The Rambam’s ruling that one fulfills the mitzvah even with a "stolen" shofar—because "the laws of theft do not apply to sound alone"—is a profound analytical insight into the nature of property and spirituality. He argues that sound is intangible, and therefore cannot be "owned" in the sense that a physical object like a lulav can be. This creates a fascinating tension: while we must be scrupulous about the object we use (it cannot be from an idol or an olah offering), the sound itself is treated as a free, ephemeral event that enters the world beyond the reach of human litigation. This forces a distinction between the material conditions (which the Sages regulate) and the spiritual efficacy (which transcends the material). It teaches that even if our tools are flawed or questionable, the "call" of the Shofar remains an objective, unavoidable reality once it reaches our ears.

Two Angles

The Rashi Perspective: The Shofar as a "Yoke"

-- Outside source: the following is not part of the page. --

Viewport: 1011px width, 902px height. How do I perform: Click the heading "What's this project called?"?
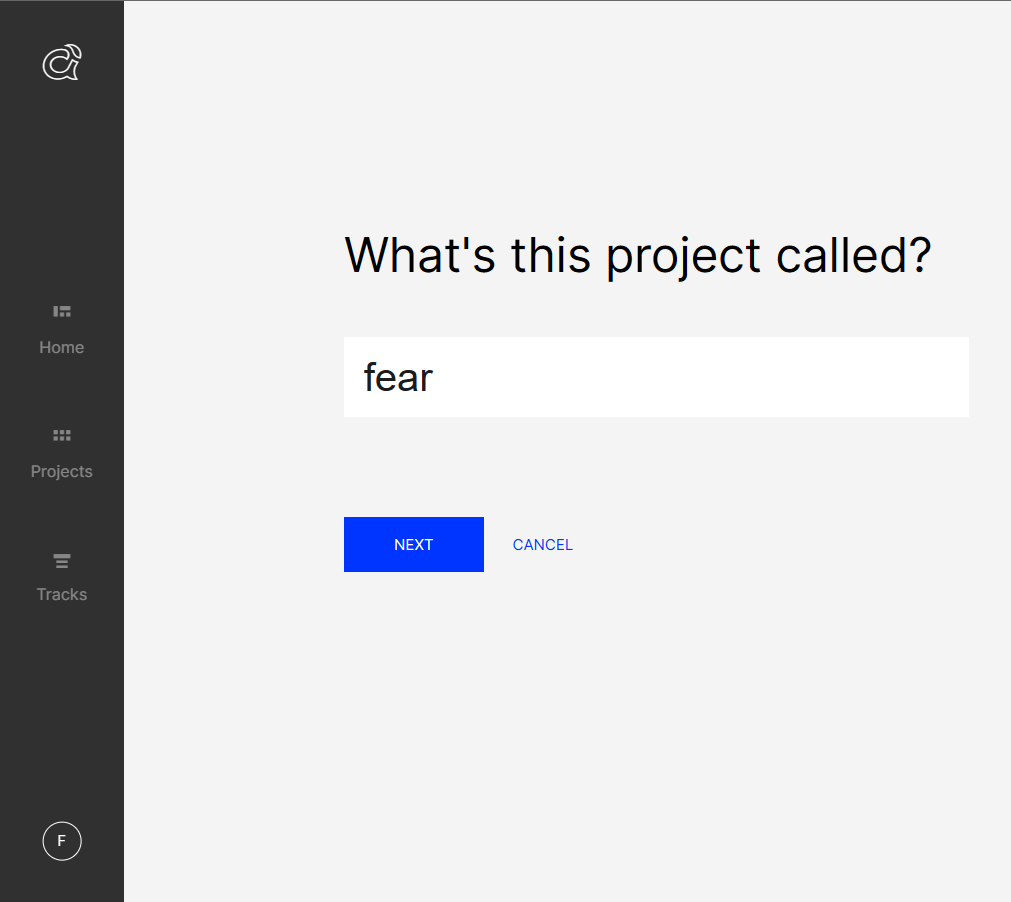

Rashi (as reflected in the Maggid Mishneh) views the mitzvah primarily as a "yoke" (ol). The shofar is not about personal delight, but about duty. When the Rambam writes that "mitzvot were not given for our benefit," Rashi’s influence is clear: we do not blow to feel better, we blow to fulfill a divine mandate. The shofar is an instrument of discipline. Even if we find the sound beautiful, that is a secondary byproduct. The primary reality is that we have been ordered to stand under the sound of the horn, regardless of our emotional state.

The Ramban Perspective: The Shofar as a "Recall"

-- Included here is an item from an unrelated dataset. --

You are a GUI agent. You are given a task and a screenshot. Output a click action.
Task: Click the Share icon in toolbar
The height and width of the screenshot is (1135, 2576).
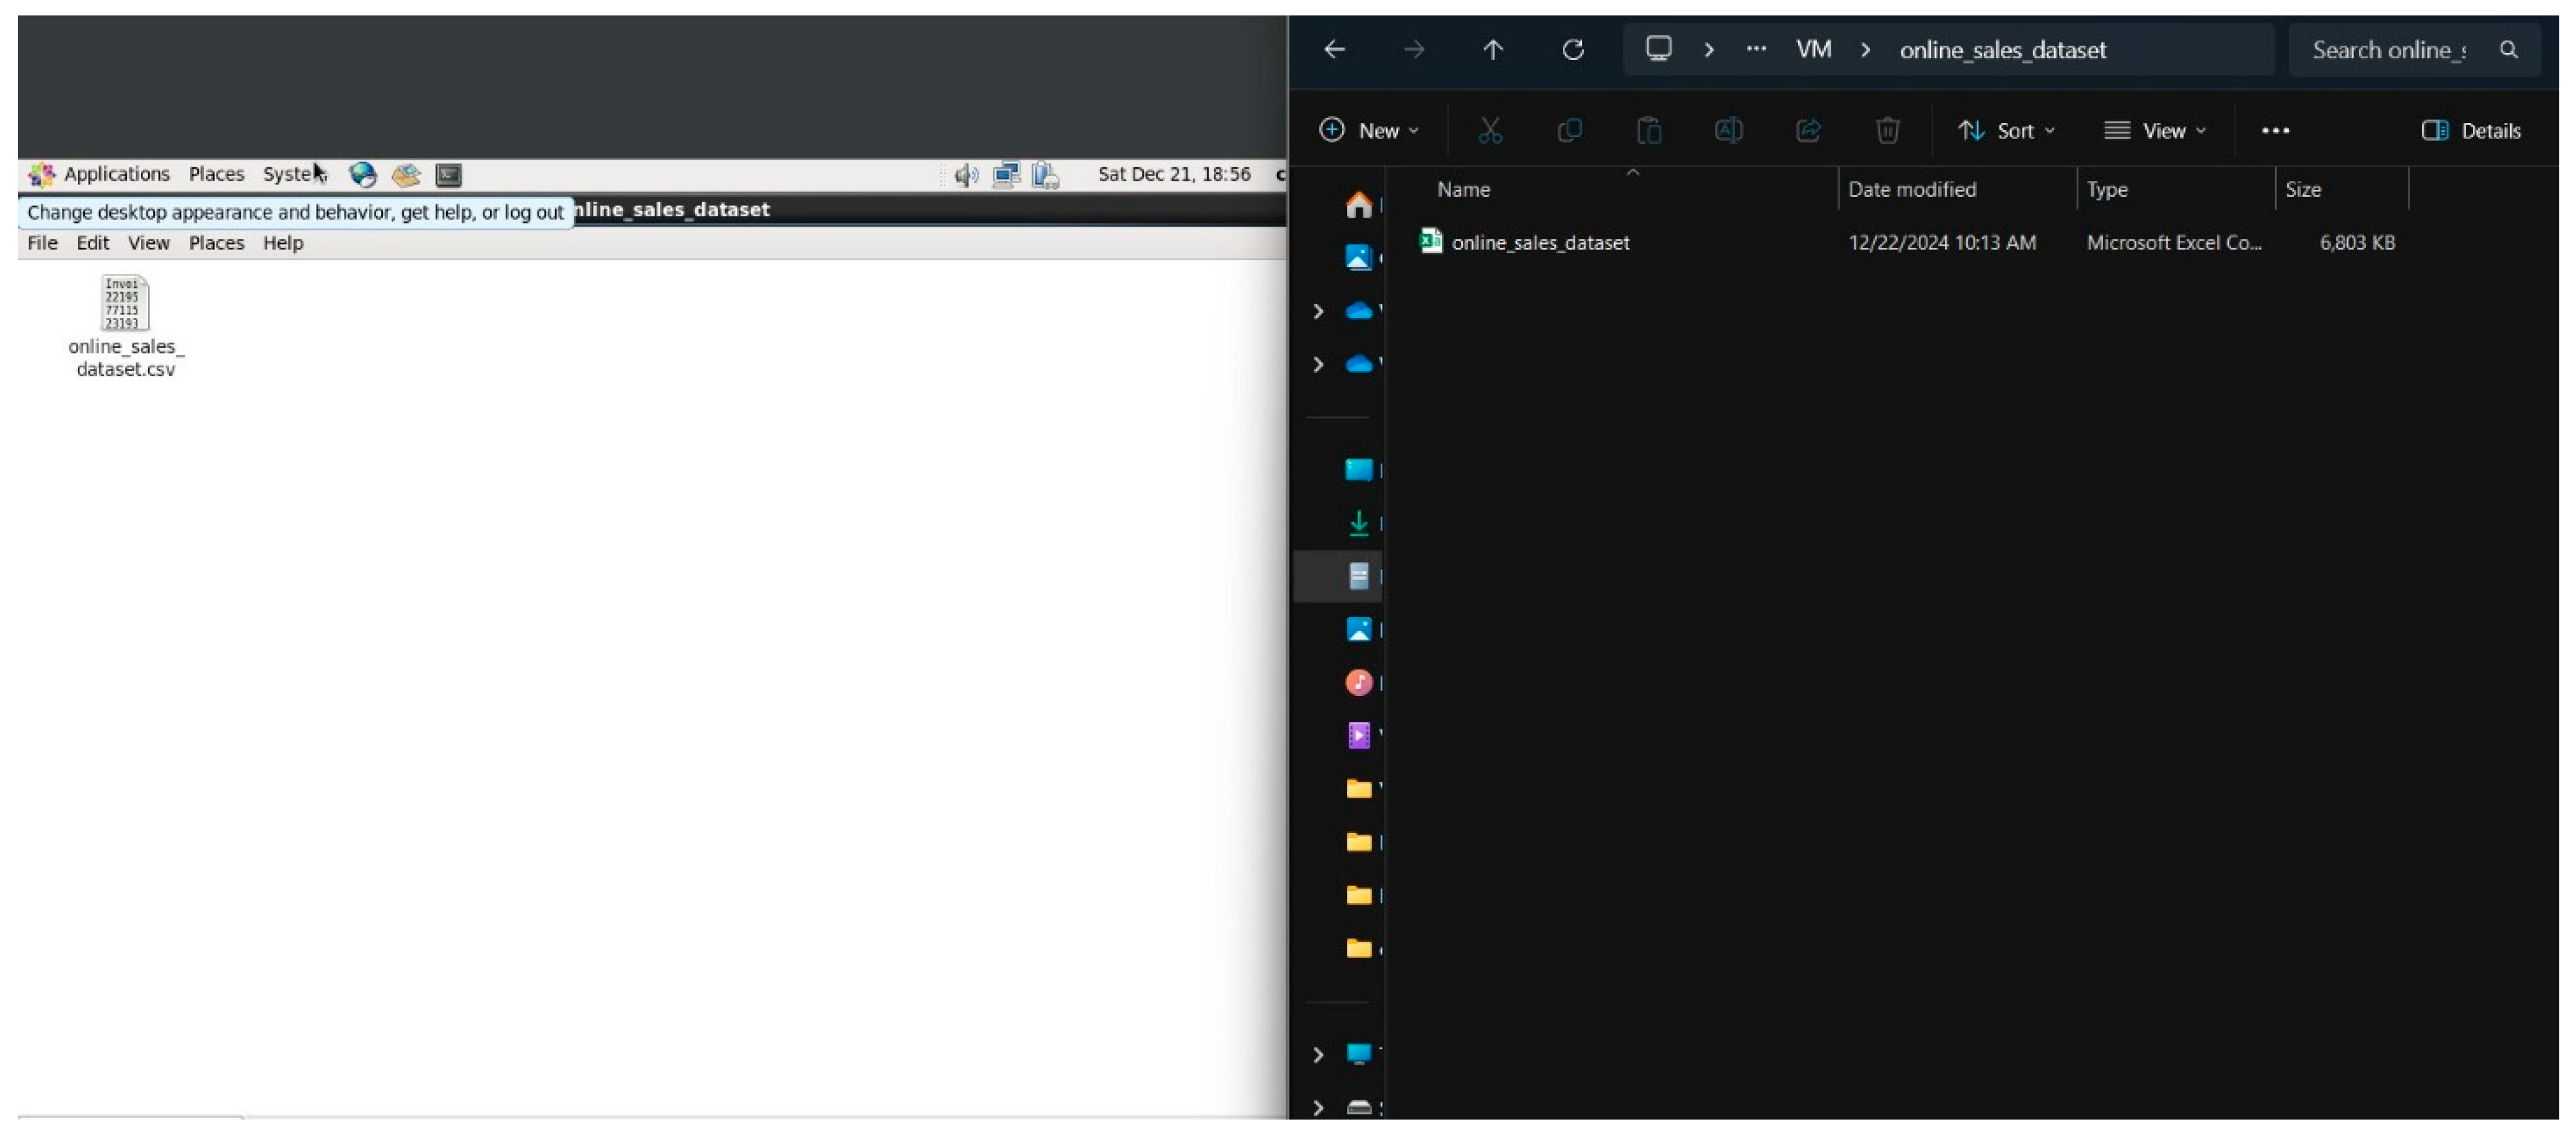[x=1808, y=130]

In contrast, the Ramban (and those following the Rosh) often emphasizes the remembrance (zikaron). For them, the shofar isn't just a command to be checked off; it is a psychological trigger for Teshuvah. The bending of the horn is not just about human humility, but about recalling the Akedah (the Binding of Isaac). The shofar is a bridge to history. While the Rambam focuses on the mechanical obligation of hearing, the Ramban focuses on the thematic weight of the sound. To the Ramban, the halakhot of the shofar are designed to ensure that the sound retains its power to pierce the shell of our forgetfulness.

Practice Implication

This halakhic framework changes how we prepare for the High Holy Days. If the mitzvah is truly about hearing and receiving, then the most important preparation is not "learning how to blow" or obsessing over the precise acoustics of the instrument, but rather cultivating the "listening ear." In a decision-making context, this teaches us to distinguish between the source of the truth (the shofar itself) and the effect of the truth (our own transformation). We should worry less about the "status" of the shofar or the "skill" of the blower, and focus entirely on whether we have created the inner silence necessary to actually hear the call when it arrives.

Chevruta Mini

  1. If the mitzvah is "to hear," does the ba’al tokea have a mitzvah at all, or is he merely an accessory to the listener? Does this change how we view the role of the cantor or leader in our community?
  2. The Rambam suggests that a "stolen" shofar works because sound cannot be owned. Does this imply that once a mitzvah happens, it becomes a universal truth that can no longer be "claimed" or "blocked" by human error or illegality?

Takeaway

The shofar is an instrument of surrender; we fulfill the commandment not by acting upon the world, but by allowing the divine call to act upon us.